Il ne nous reste qu’une infime partie du commentaire que Grégoire le Grand, dans le temps même de son pontificat, a consacré à l’étonnant dialogue de l’Époux et de l’Épouse. Nous est parvenu seulement ce que les huit premiers versets du premier chapitre ont inspiré à ce pasteur épris de contemplation et apôtre de la contemplation auprès de tous. Il ne nous reste que les premiers cris de l’Église-Épouse et la première réponse du Christ-Époux. Mais déjà toute une théologie, toute une ecclésiologie, toute une pratique de la vie spirituelle se mettent en place. Et de façon si familière, si savoureuse. Ce traité, petit de taille, est tout à fait caractéristique de la manière des Pères.Le mot des Sources Chrétiennes
Probablement rédigé entre 594 et 598, ce petit Commentaire sur le Cantique s’interrompt brusquement au verset 8 du chapitre premier, sans que l’on sache si Grégoire n’a pas eu le loisir d’achever l’œuvre entreprise ou si cela est dû à un accident de la tradition manuscrite.
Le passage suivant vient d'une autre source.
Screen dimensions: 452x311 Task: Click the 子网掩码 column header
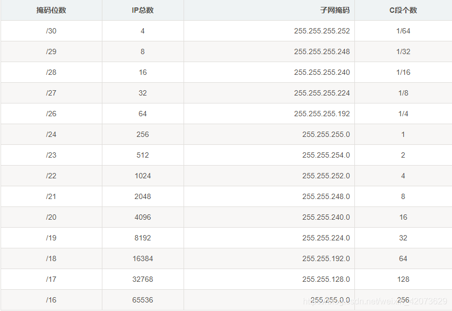click(336, 10)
Il est précédé d’un long prologue, fort intéressant, sur les règles d’interprétation de l’Écriture et leur application particulière à la lecture du Cantique. L’influence d’Origène, à travers les traductions de Jérôme et de Rufin, y est manifeste, mais aussi celle d’Augustin et d’Apponius ; enfin, comme à son habitude, Grégoire n’hésite pas à emprunter à ses propres Morales sur Job.
Jean-Noël Guinot
Œuvre(s) contenue(s) dans ce volume
Un voisinage compromettant avec le commentaire du Cantique de Robert de Tombelaine (xie siècle), à l’intérieur d’une tradition manuscrite complexe, explique que l’attribution à Grégoire le Grand de ce commentaire des huit premiers versets de la Genèse ait longtemps été incertaine. Les travaux de dom Capelle, puis d’A. Vaccari et de P.-P. Verbraken, tranchèrent en sa faveur en 1928 : le bénédictin montra que les manuscrits transmettaient en quatre formes le texte de Grégoire, de Robert, ou une compilation des deux, dans l’intention de combler les lacunes de l’œuvre de Grégoire. Les manuscrits antérieurs à Robert rapportent le seul texte de Grégoire (texte A) ; le texte B donne le commentaire de Robert précédé d’un prologue de Jérôme ; dans le texte C, Grégoire précède Robert, amputé du commentaire des huit premiers versets ; le texte D est encore plus composite.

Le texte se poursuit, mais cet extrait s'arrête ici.